____ DATA SHOWN
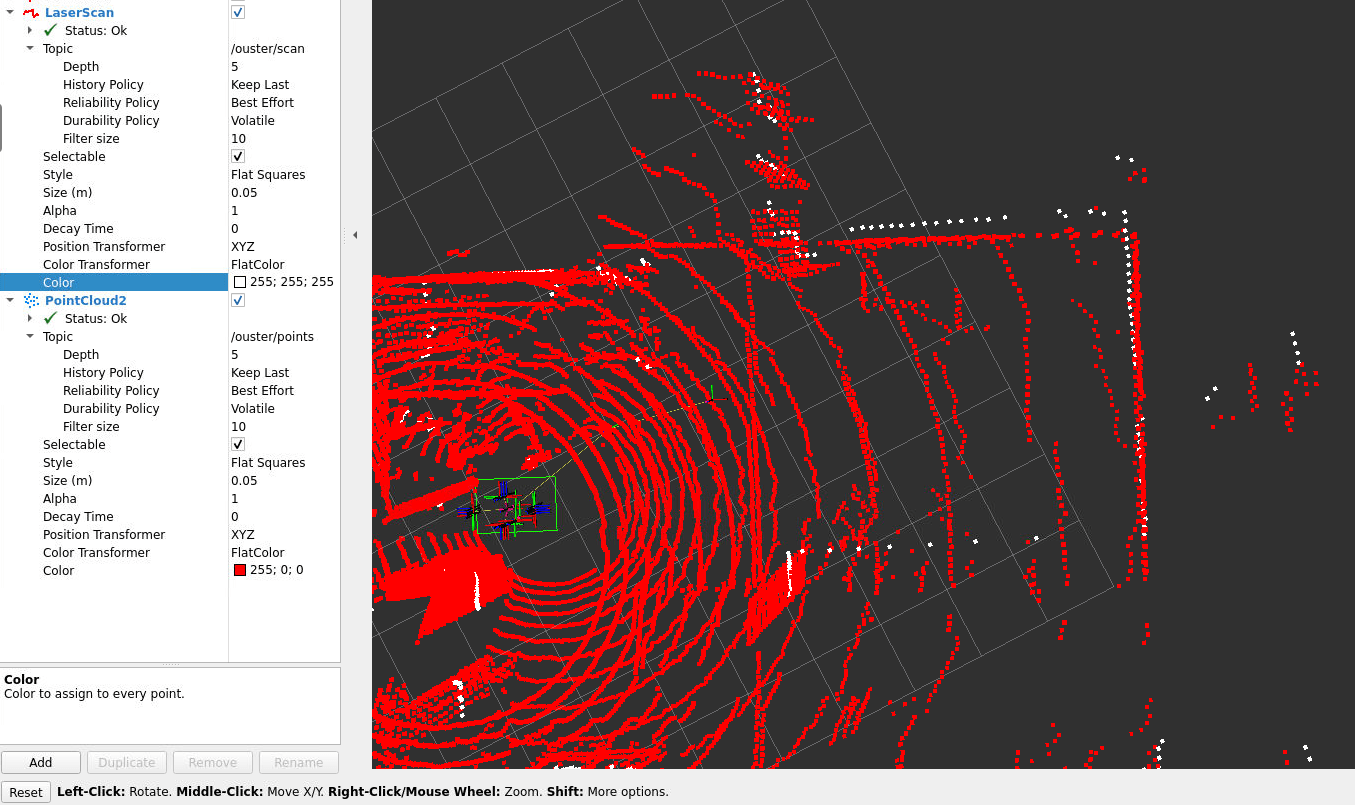The image size is (1355, 805).
Task: Click the green checkmark on LaserScan status
Action: click(51, 31)
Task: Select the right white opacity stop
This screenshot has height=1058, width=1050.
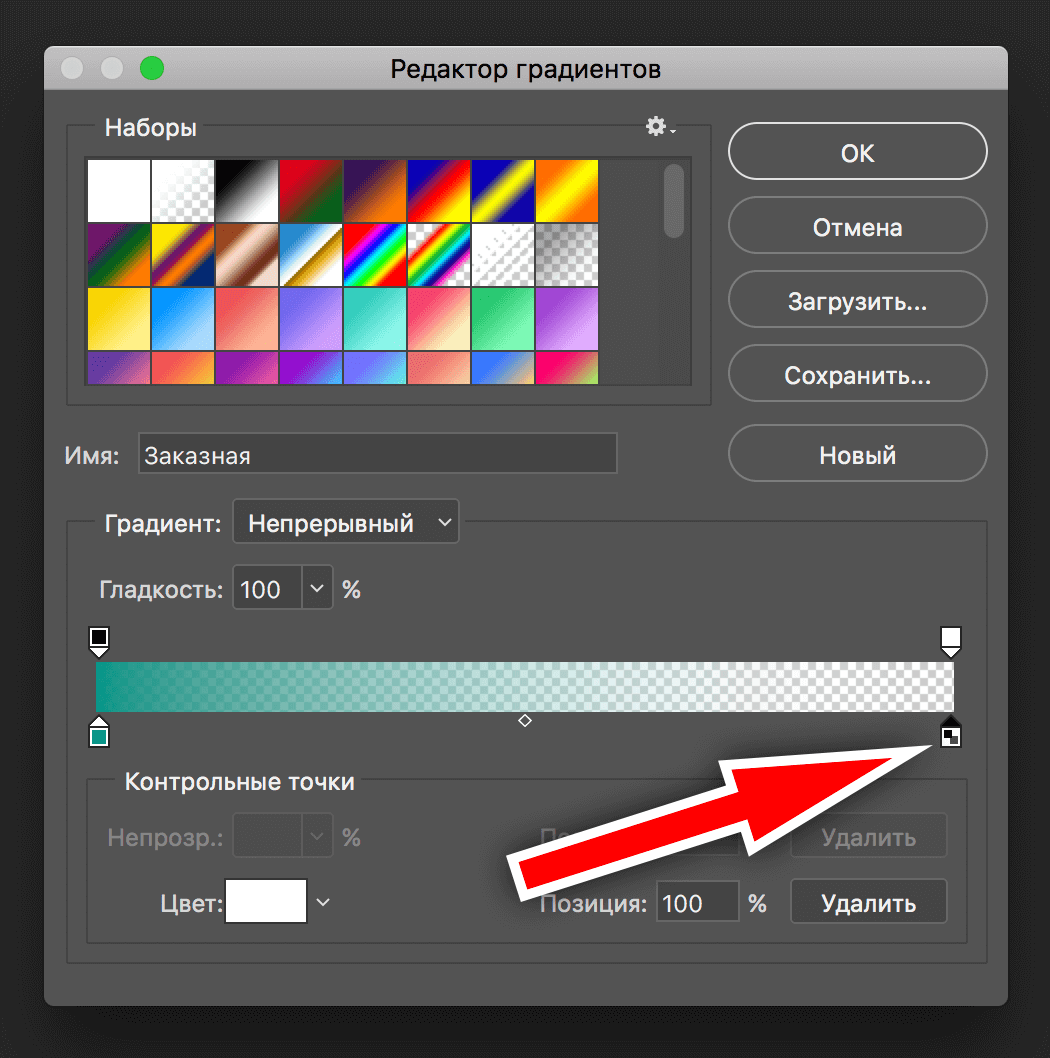Action: coord(950,638)
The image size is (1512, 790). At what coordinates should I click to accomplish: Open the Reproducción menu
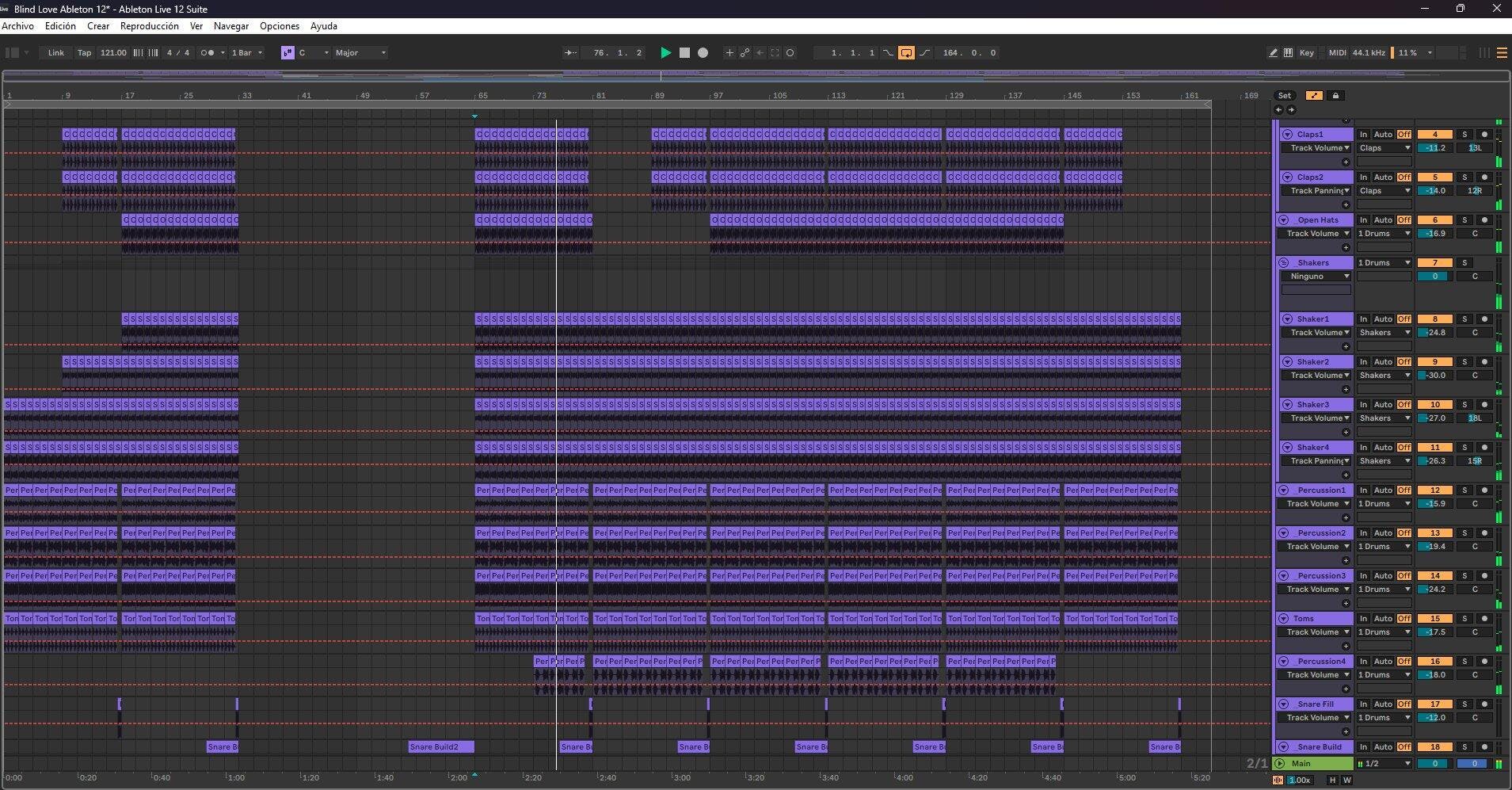[x=149, y=26]
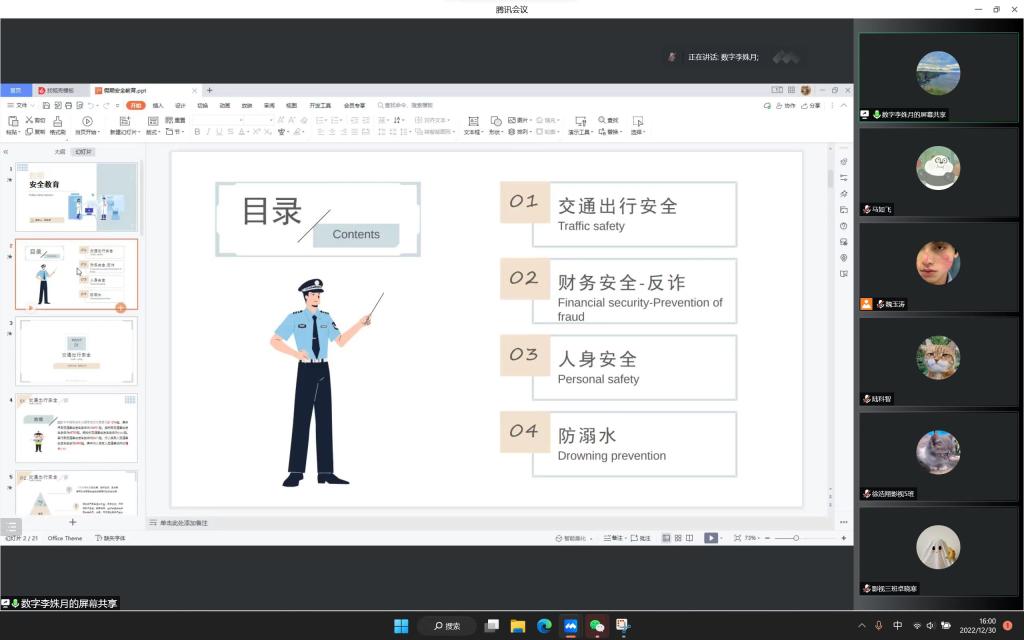1024x640 pixels.
Task: Click the Bold formatting button
Action: pyautogui.click(x=197, y=132)
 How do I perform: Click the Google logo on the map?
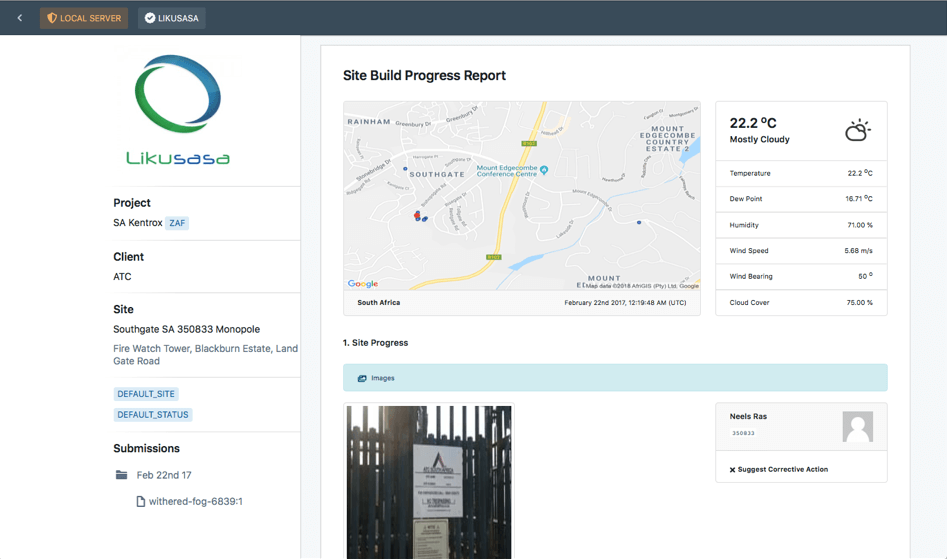pyautogui.click(x=363, y=284)
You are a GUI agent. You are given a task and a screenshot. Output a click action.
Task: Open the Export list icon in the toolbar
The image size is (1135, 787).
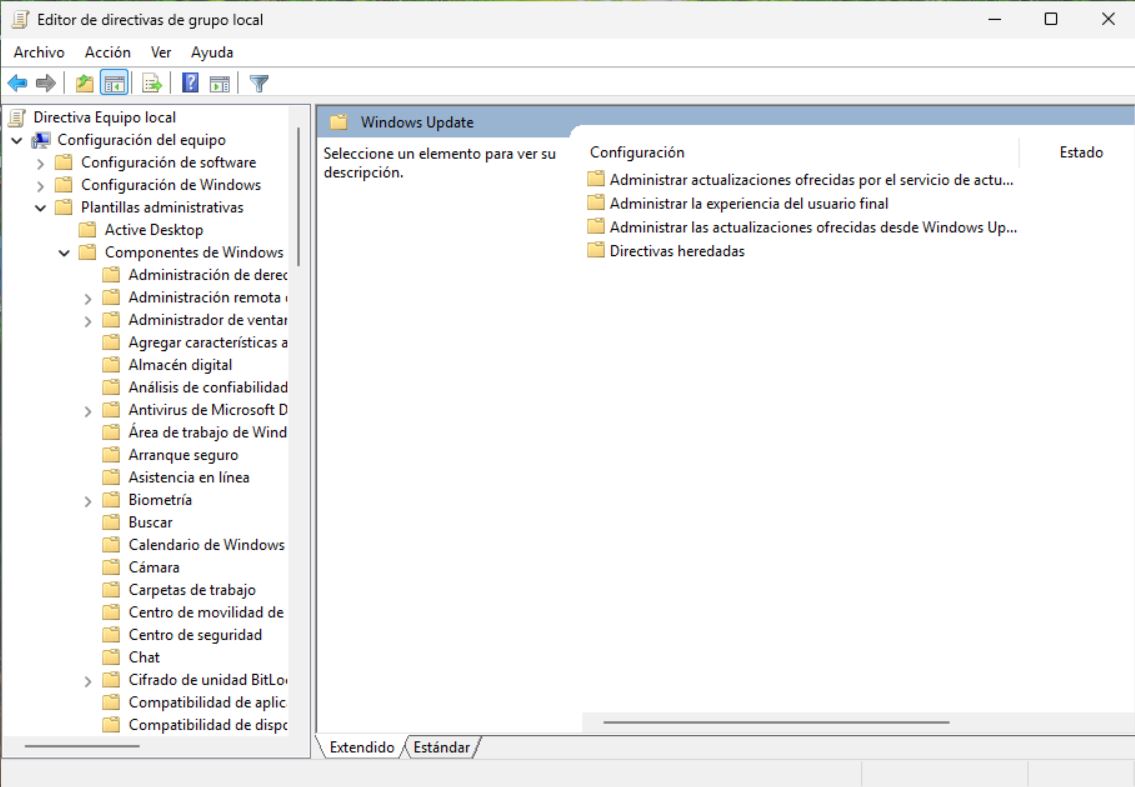click(x=152, y=82)
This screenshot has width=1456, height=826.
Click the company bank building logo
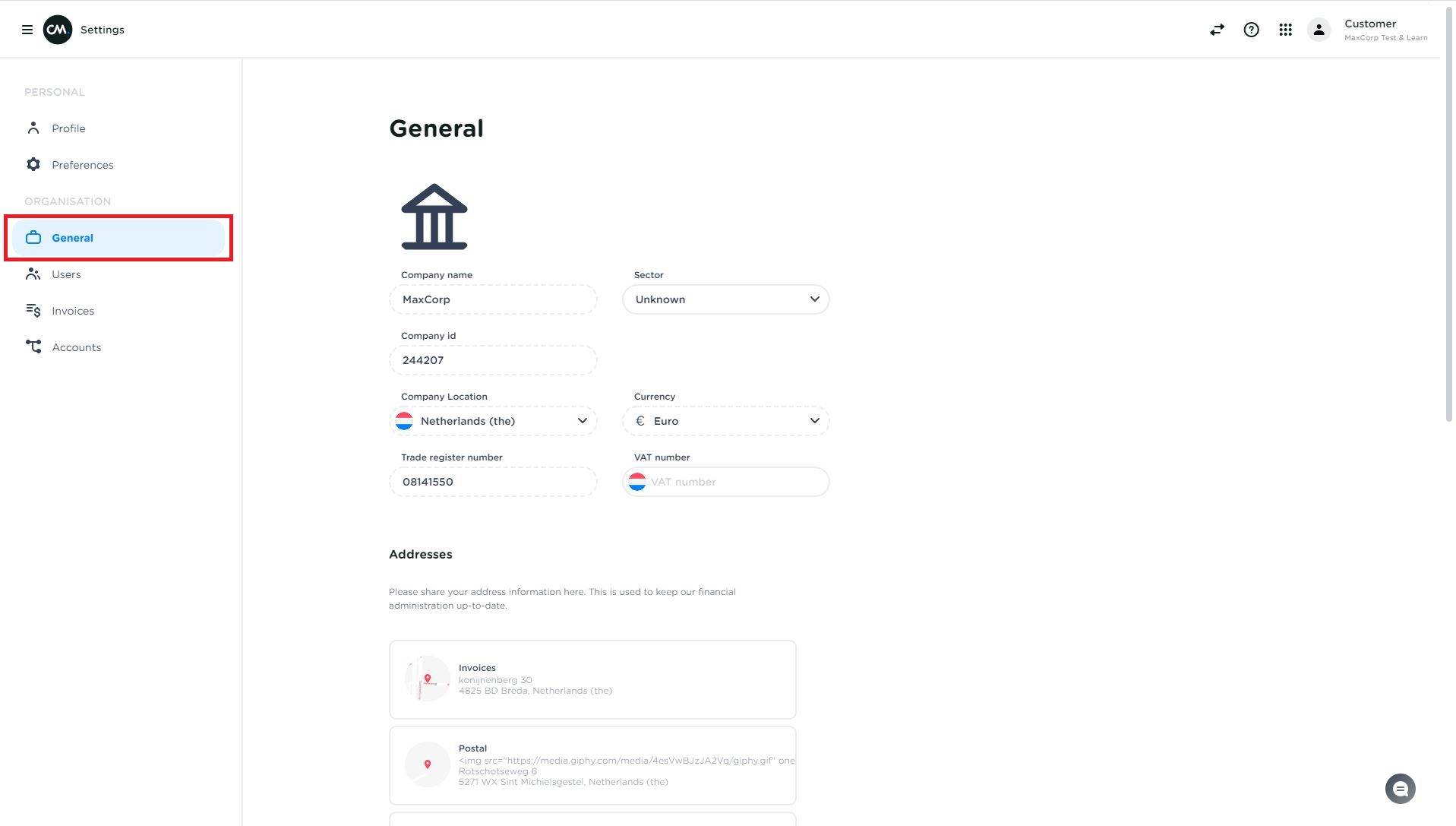click(x=434, y=217)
________
_TASK DETAILS_: Nothing but the lines from the one holding "How do I perform: Click" to the end of the entries above should be echoed, exactly and with both ends included; omit the pictures.

_OUTPUT BELOW_:
 How do I perform: Click the Google logo on the map?
pyautogui.click(x=363, y=284)
You are a GUI agent. You are given a task and a screenshot. Output a click action.
Task: Open the Export list icon in the toolbar
The image size is (1135, 787).
click(x=152, y=82)
This screenshot has width=1456, height=826.
Click the company bank building logo
click(x=434, y=217)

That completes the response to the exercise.